O relatório do IPCC, do Painel Intergovernamental para as Alterações
Climáticas, é muito claro: a Península Ibérica será das regiões
europeias mais afetadas pelas alterações climáticas. E portanto há um
trabalho de sensibilização que nós também aproveitamos para colocar a
gestão da água como um tema primordial neste novo encontro da COP.
Os Eurodeputados realçam a necessidade de ações mais ambiciosas para enfrentar a crise climática, com especial foco na gestão da água.
Interconexões energéticas
Disse há pouco que a Península Ibérica pode ter um papel a desempenhar no que se refere às energias limpas mas há uma questão antiga que é a das interconexões: Portugal e Espanha não estão ligados ao resto da Europa porque França não o tem permitido. Que trabalho é que pode ser feito ou está a ser feito no Parlamento para que estas ligações sejam uma realidade rapidamente?
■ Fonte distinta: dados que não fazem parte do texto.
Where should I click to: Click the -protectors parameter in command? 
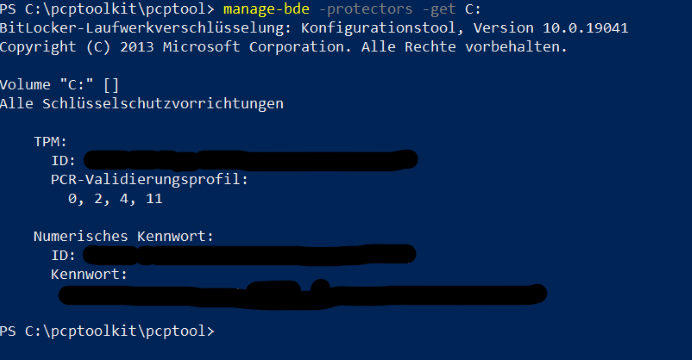pos(366,9)
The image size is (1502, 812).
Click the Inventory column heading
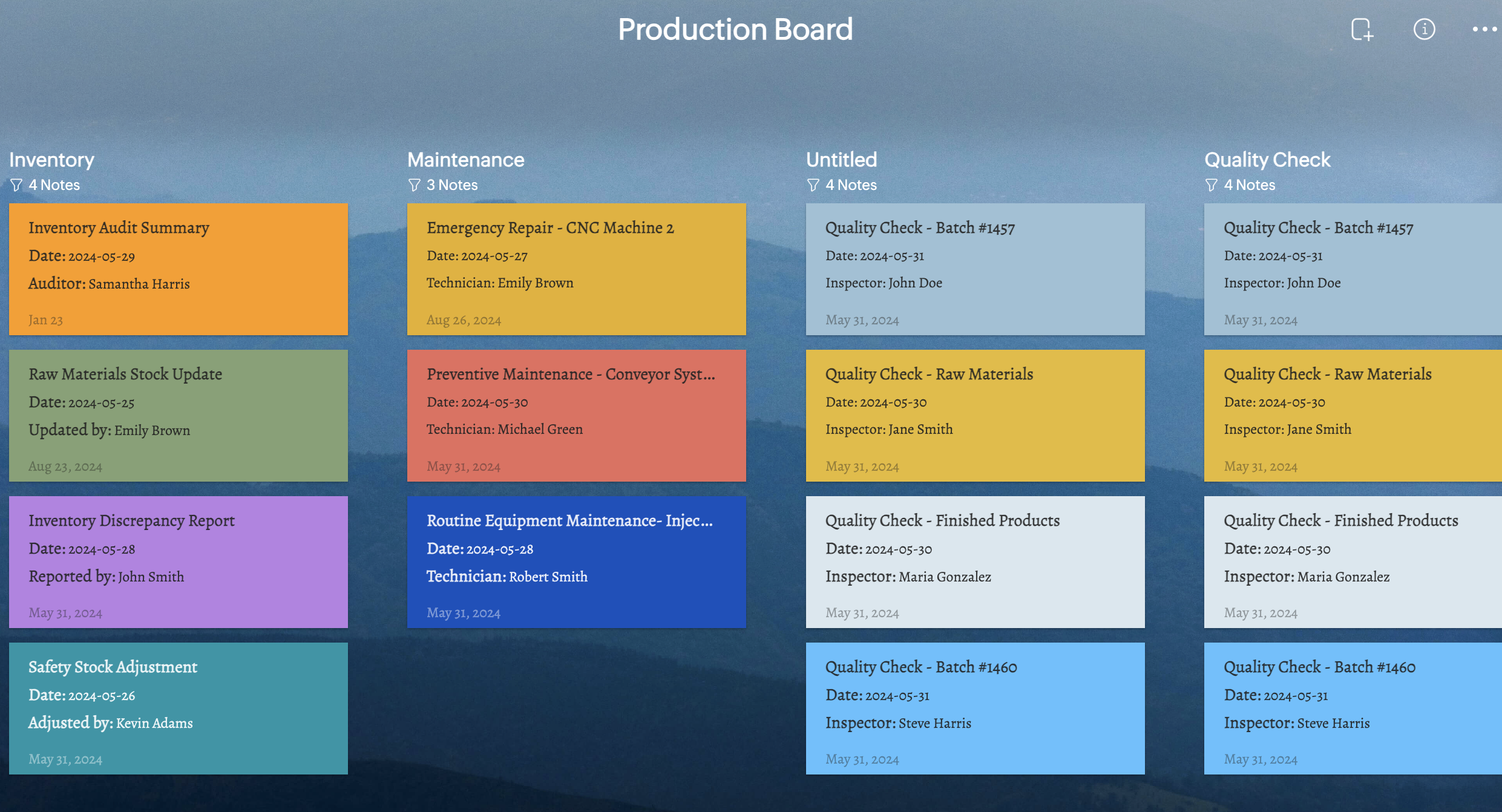click(x=52, y=160)
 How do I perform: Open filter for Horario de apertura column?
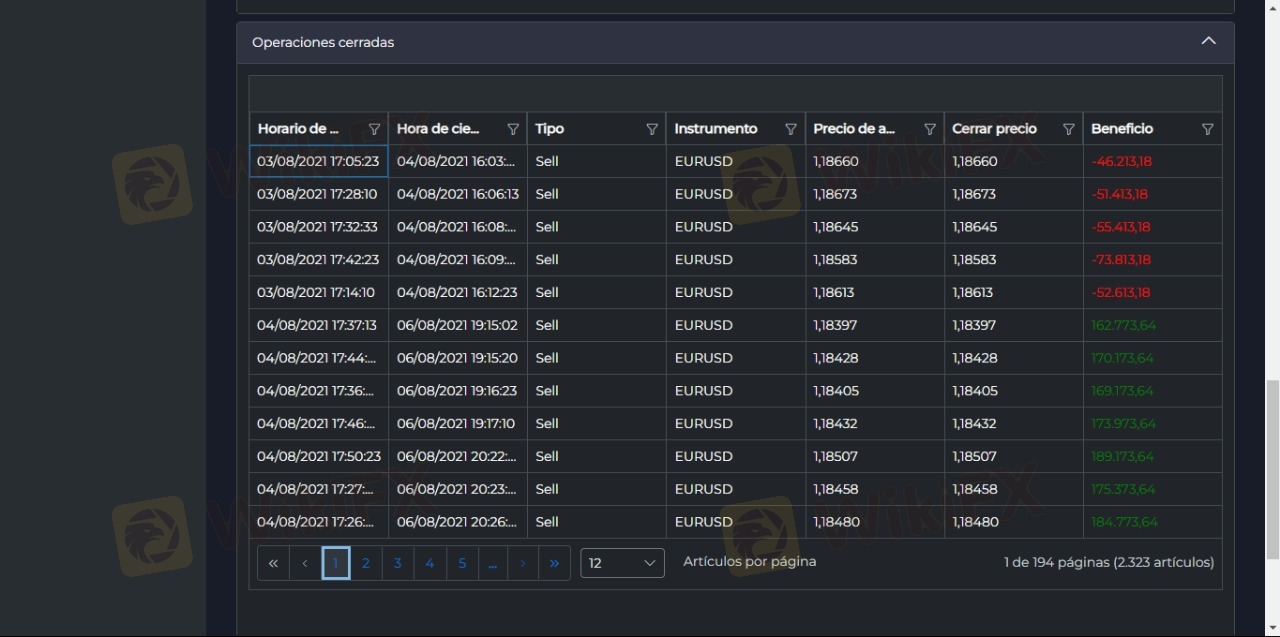point(374,129)
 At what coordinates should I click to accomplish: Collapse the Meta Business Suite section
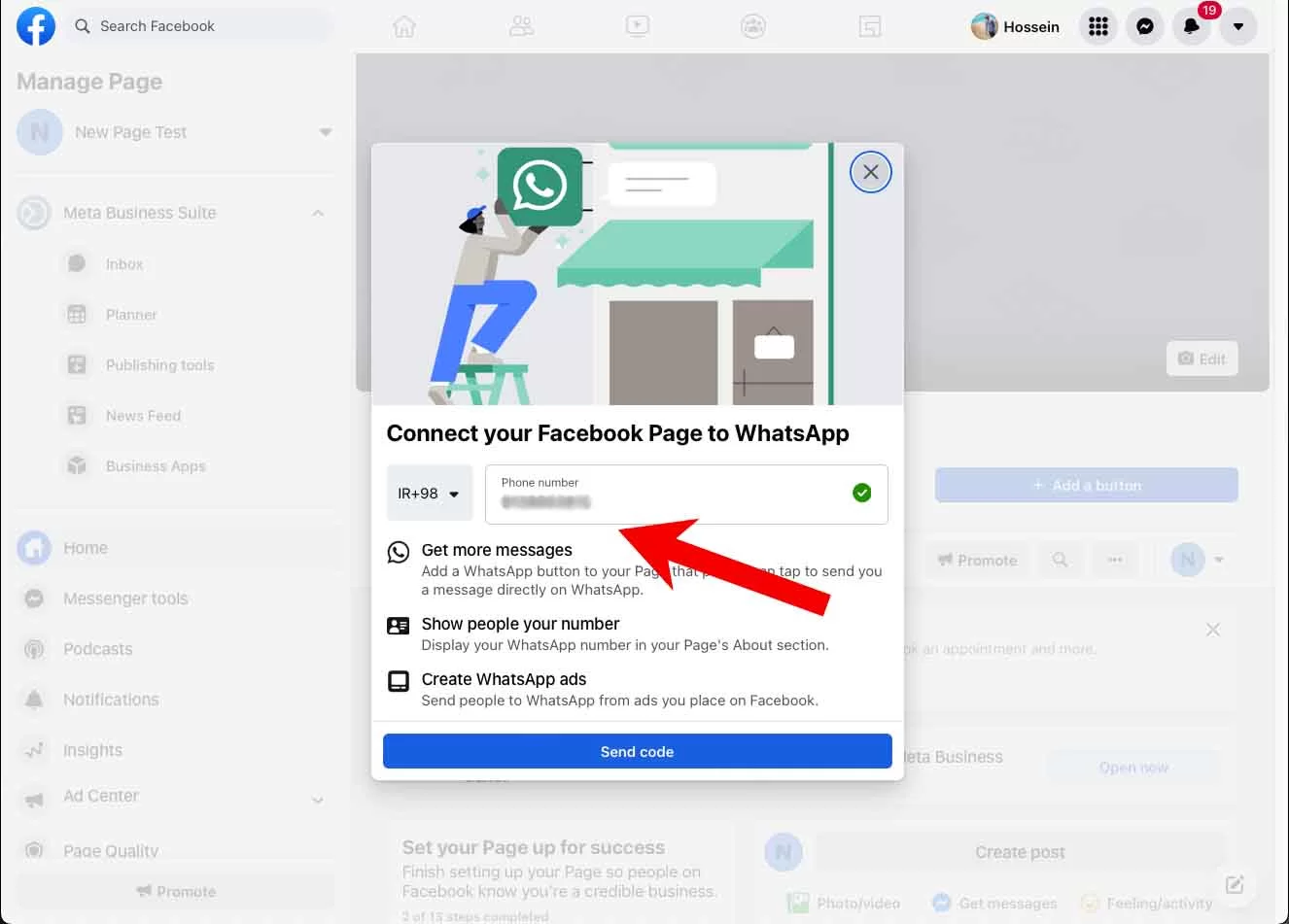pyautogui.click(x=318, y=213)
No Parlamento Europeu nós temos sido muito claros – em particular o meu grupo político, o PSD, que faz parte do PPE – e há não muito tempo tivemos uma iniciativa, juntamente com as delegações espanhola e francesa, precisamente para alertar para o fraco desenvolvimento que temos na área das interconexões energéticas.
Esta é uma prioridade.
Portanto, para nós é uma prioridade e eu posso dizer também que há outras delegações – a delegação alemã por exemplo também está preocupada com o acesso à energia – interessadas em que a energia seja segura e contínua.
E é isso que não temos garantido pelos acordos que temos com países terceiros – veja-se o que aconteceu com o início da guerra na Ucrânia e com os acordos que havia com a Rússia – e portanto, até do ponto de vista de segurança energética nós precisamos mesmo de alavancar o nosso potencial.
Infelizmente – e isto também tem que se dizer – estas infraestruturas têm sido bloqueadas sucessivamente pela França e por Emmanuel Macron e, portanto, Emmanuel Macron continua a fazer um péssimo serviço à Europa pelos acordos bilaterais que vai celebrando para tentar vender a energia proveniente de centrais nucleares e por não estimular a ligação que nós precisamos.
Se precisamos de segurança energética, precisamos de concluir uma União para a Energia.